Instructions to follow: From the first line to the last, transcribe the material exactly.

Given records:
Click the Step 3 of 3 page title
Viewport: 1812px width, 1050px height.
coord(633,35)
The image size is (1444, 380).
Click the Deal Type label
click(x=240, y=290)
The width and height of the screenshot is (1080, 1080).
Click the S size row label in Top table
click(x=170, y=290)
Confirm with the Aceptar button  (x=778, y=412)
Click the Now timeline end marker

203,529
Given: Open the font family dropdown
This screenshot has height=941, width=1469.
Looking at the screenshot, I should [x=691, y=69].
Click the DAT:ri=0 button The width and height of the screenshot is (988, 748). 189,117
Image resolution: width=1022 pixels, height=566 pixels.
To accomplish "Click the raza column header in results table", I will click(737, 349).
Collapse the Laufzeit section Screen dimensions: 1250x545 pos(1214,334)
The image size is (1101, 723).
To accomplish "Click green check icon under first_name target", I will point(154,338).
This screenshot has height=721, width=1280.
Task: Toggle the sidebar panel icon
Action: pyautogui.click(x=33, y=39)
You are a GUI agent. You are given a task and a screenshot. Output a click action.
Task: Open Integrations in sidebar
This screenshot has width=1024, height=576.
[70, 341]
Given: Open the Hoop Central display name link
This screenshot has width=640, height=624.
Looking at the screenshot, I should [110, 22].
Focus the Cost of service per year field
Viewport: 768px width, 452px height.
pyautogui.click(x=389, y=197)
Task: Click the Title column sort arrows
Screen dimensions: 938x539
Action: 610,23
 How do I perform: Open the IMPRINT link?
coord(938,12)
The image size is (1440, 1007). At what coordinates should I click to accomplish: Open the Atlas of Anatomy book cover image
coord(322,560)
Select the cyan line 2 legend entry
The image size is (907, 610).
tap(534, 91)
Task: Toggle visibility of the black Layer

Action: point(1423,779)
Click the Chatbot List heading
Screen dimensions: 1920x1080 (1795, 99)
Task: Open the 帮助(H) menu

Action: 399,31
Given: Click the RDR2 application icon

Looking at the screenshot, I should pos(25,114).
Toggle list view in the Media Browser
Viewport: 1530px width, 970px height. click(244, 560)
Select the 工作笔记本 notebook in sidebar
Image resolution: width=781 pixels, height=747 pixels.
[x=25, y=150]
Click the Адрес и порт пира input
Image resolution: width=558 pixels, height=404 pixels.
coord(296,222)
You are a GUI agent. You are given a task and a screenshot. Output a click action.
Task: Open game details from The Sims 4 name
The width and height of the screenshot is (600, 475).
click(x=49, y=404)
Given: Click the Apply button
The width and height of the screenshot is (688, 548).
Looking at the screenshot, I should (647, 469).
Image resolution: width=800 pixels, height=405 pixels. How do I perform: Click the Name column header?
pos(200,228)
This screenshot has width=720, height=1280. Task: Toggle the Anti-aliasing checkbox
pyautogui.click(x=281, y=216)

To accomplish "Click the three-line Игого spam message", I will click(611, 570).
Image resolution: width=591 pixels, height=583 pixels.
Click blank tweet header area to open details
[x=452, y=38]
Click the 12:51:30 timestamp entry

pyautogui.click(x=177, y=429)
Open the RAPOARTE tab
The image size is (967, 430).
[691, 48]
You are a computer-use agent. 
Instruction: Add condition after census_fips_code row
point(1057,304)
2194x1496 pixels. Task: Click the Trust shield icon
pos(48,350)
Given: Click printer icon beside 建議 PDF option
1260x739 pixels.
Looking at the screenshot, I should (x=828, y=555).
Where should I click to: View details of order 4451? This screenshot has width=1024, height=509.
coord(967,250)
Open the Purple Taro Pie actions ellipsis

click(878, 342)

Task output:
Click the Step 3 of 3 page title
Viewport: 1812px width, 1050px height.
coord(633,35)
The image size is (1444, 380).
Click the Deal Type label
click(x=240, y=290)
The width and height of the screenshot is (1080, 1080).
Click the S size row label in Top table
click(x=170, y=290)
Confirm with the Aceptar button  (x=778, y=412)
Click the Now timeline end marker

203,529
Given: Open the font family dropdown
This screenshot has height=941, width=1469.
Looking at the screenshot, I should [x=691, y=69].
Click the DAT:ri=0 button The width and height of the screenshot is (988, 748). 189,117
Image resolution: width=1022 pixels, height=566 pixels.
To accomplish "Click the raza column header in results table", I will click(737, 349).
Collapse the Laufzeit section Screen dimensions: 1250x545 pos(1214,334)
The image size is (1101, 723).
To accomplish "Click green check icon under first_name target", I will point(154,338).
This screenshot has height=721, width=1280.
Task: Toggle the sidebar panel icon
Action: pyautogui.click(x=33, y=39)
You are a GUI agent. You are given a task and a screenshot. Output a click action.
Task: Open Integrations in sidebar
This screenshot has width=1024, height=576.
[70, 341]
Given: Open the Hoop Central display name link
This screenshot has width=640, height=624.
Looking at the screenshot, I should [110, 22].
Focus the Cost of service per year field
Viewport: 768px width, 452px height.
pyautogui.click(x=389, y=197)
Task: Click the Title column sort arrows
Screen dimensions: 938x539
Action: 610,23
 How do I perform: Open the IMPRINT link?
coord(938,12)
The image size is (1440, 1007). At what coordinates should I click to accomplish: Open the Atlas of Anatomy book cover image
coord(322,560)
Select the cyan line 2 legend entry
The image size is (907, 610).
tap(534, 91)
Task: Toggle visibility of the black Layer

Action: point(1423,779)
Click the Chatbot List heading
Screen dimensions: 1920x1080 (1795, 99)
Task: Open the 帮助(H) menu

Action: 399,31
Given: Click the RDR2 application icon

Looking at the screenshot, I should pos(25,114).
Toggle list view in the Media Browser
Viewport: 1530px width, 970px height. click(244, 560)
Select the 工作笔记本 notebook in sidebar
Image resolution: width=781 pixels, height=747 pixels.
[x=25, y=150]
Click the Адрес и порт пира input
Image resolution: width=558 pixels, height=404 pixels.
coord(296,222)
You are a GUI agent. You are given a task and a screenshot. Output a click action.
Task: Open game details from The Sims 4 name
The width and height of the screenshot is (600, 475).
click(x=49, y=404)
Given: Click the Apply button
The width and height of the screenshot is (688, 548).
Looking at the screenshot, I should (647, 469).
Image resolution: width=800 pixels, height=405 pixels. How do I perform: Click the Name column header?
pos(200,228)
This screenshot has width=720, height=1280. Task: Toggle the Anti-aliasing checkbox
pyautogui.click(x=281, y=216)

To accomplish "Click the three-line Игого spam message", I will click(611, 570).
Image resolution: width=591 pixels, height=583 pixels.
Click blank tweet header area to open details
[x=452, y=38]
Click the 12:51:30 timestamp entry

pyautogui.click(x=177, y=429)
Open the RAPOARTE tab
The image size is (967, 430).
[691, 48]
You are a computer-use agent. 
Instruction: Add condition after census_fips_code row
point(1057,304)
2194x1496 pixels. Task: Click the Trust shield icon
pos(48,350)
Given: Click printer icon beside 建議 PDF option
1260x739 pixels.
Looking at the screenshot, I should (x=828, y=555).
Where should I click to: View details of order 4451? This screenshot has width=1024, height=509.
coord(967,250)
Open the Purple Taro Pie actions ellipsis

click(878, 342)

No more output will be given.